Festival Fringe St-Ambroise Montréal 2018: mes coups de coeur


par Luc Archambault


     Cette édition du Festival Fringe a recelé de perles assez mémorables. Thématiques variées, quelques spectacles se sont faufilés hors de toute attente, en plus des valeurs sûres, comme Kafka's Metamorphosis, par The Shylock Project, qui viennent capturer année après année nos imaginaires avec leurs investigations profondes et structurées sur des artistes connus, certes, mais dont cette troupe sait faire ressortir des bribes d'informations inédites, ou inexplorées. Du merveilleux travail! 

Tarot Live!

Photographe: Daniel Miguez De Luca

      AAA Tarot ne réinvente pas la roue avec ce spectacle. Un tarologue, Jesse Strong, qui fait des tirages publics "sur" des membres de l'auditoire qui veulent bien se prêter au jeu. Simple? Non. Moult amateurs, voire des mauvais communicateurs, se seraient cassé les dents sur un tel concept. Mais Jesse se démarque par son empathie, sa compréhension et sa maîtrise du tarot. Il sait lire tant ses participants que la salle, en révélant (ou non?) ce qu'il perçoit dans les fumées de l'avenir. Est-il doué dans les arts divinatoires? En entrevue avant le début du Fringe, il avoua avoir été toujours attiré par cet art ésotérique. Mais, plus qu'une simple lecture, il faut savoir bien communiquer avec l'auditoire. Et cette particularité, il la possède, à merveille. Si je peux me permettre de sonder les brumes de l'avenir, je vois un succès grandissant pour cet artiste du tarot, des consultations payantes et des salles de plus en plus grosses. Bref, j'entrevois une réussite totale et idéale pour Jesse Strong. Chapeau!

Planétarium

Photographe: Marie Ayotte

     Ici, le Théâtre Globe Bulle Rouge, sous la direction (et l'inspiration) de Marie Ayotte, nous propose un voyage métaphysique surprenant. Je dois avouer avoir été initialement quelque peu ennuyé par ce texte, lourd et récité lentement. Mais le brio des interprètes (sur la photo, de gauche à droite: Andrée-Anne Giguère, Émanuelle Caron, Mélanie Michaud) ont su insuffler à ce texte un brin pataud une intelligence et surtout une émotion tangible. Portant sur l'anxiété de vivre, sur la pression du succès et de l'échec, de l'acceptation de soi face, et surtout au travers, des épreuves qui pimentent nos vies, ces trois magiciennes m'ont fait frissonner par leur candeur et leur sagesse, leur innocence et leur vécu, par toutes ces qualités opposées et complémentaires à la fois. Surtout lorsqu'elles sont montées dans l'assistance et nous ont sussuré presque intimement un message d'espoir et d'acceptation... j'en tremble encore! Un concept plus qu'intéressant, à explorer plus à fond, à approfondir encore plus... peut-être changer la forme, celle du théâtre à l'italienne ne convenant pas à une immersion plus grande entre les interprètes et l'auditoire. Au moins, adopter une forme élisabéthaine où le 4ème mur se dissous quelque peu, voire proposer l'utilisation d'une salle de danse, où l'auditoire serait entièrement inséré dans l'espace scénique... que de possibilité avec un texte aussi inspirant, et avec des interprètes aussi magnifiques!

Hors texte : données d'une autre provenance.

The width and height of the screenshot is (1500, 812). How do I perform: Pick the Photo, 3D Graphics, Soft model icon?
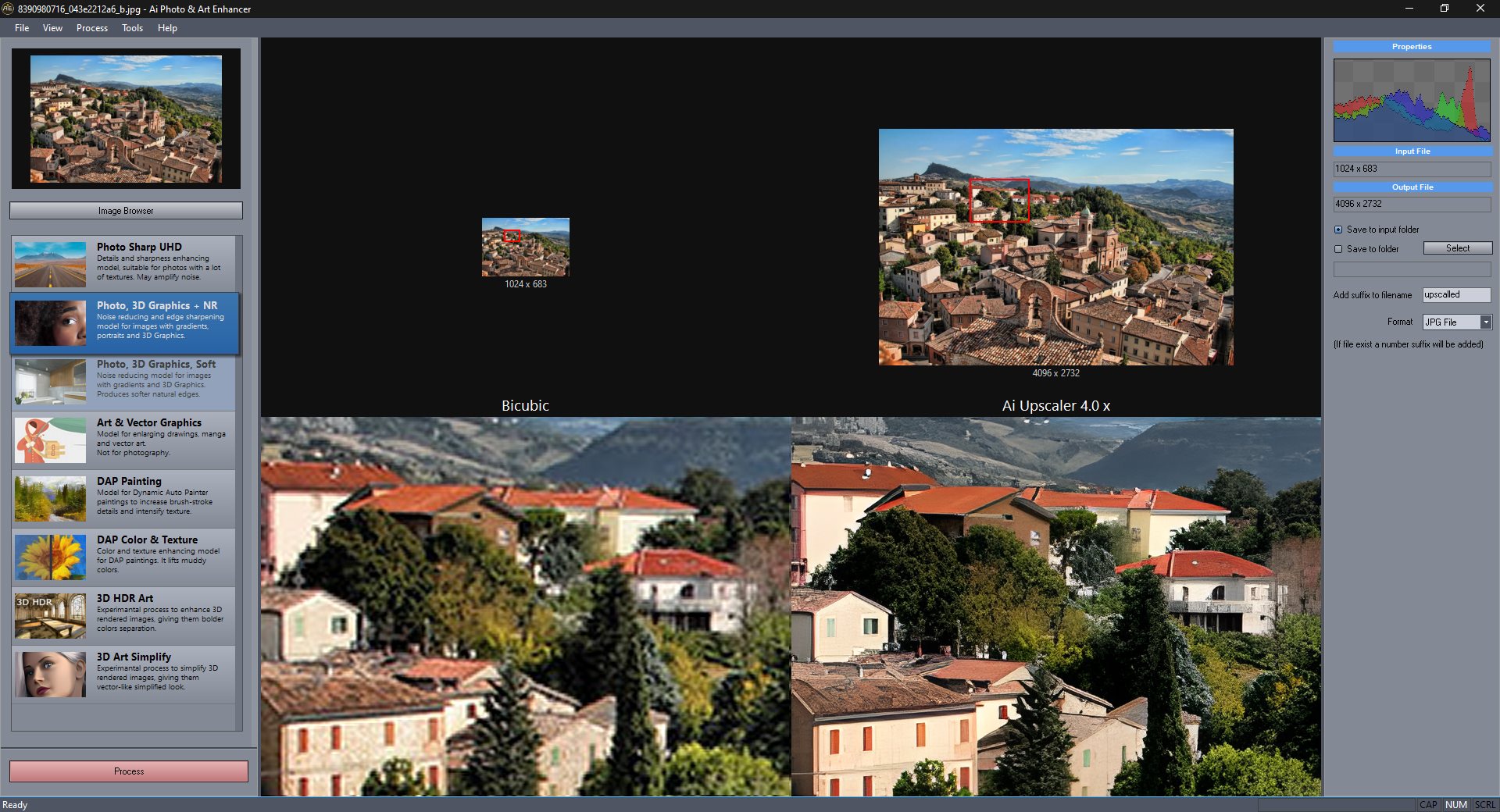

 Is that how Clowns have Sex?

Photographe: Pascale Yensen

     Fiona Ross incarne Beatrice Haven, une sexperte un peu gauche, dans ce spectacle qui se veut un cours d'éducation sexuelle loufoque et très partiel. J'aurais aimé qu'elle aille plus loin, beaucoup plus loin, tant dans son propos que dans ses démonstrations... M'enfin. Un petit bijou quand même, mais qui aurait pu souffler toute critique en misant sur la démesure et la provocation... c'en est presque dommage, car on frôle ici la déception, en dépit du caractère ludique de cette performance inoubliable... !!!!  


 b & M: la mort de boKa et Mazy

Photographe: Louis Longpré 

     Le couple de clowns le plus aimé du Fringe, boKa et Mazy, dans ce qui semble être leur chant du cygne... encore cette année, l'ordre et le classement des biens matériels les préoccupent, mais cette fois-ci la conclusion est quelque peu plus sombre. Assiste-t-on à la pénultième performance de ce couple sur nos planches? Il est à espérer que non... car leur candeur et leur espièglerie vont nous manquer, au travers de toutes ces représentations plus sombres qui hantent ce Festival. 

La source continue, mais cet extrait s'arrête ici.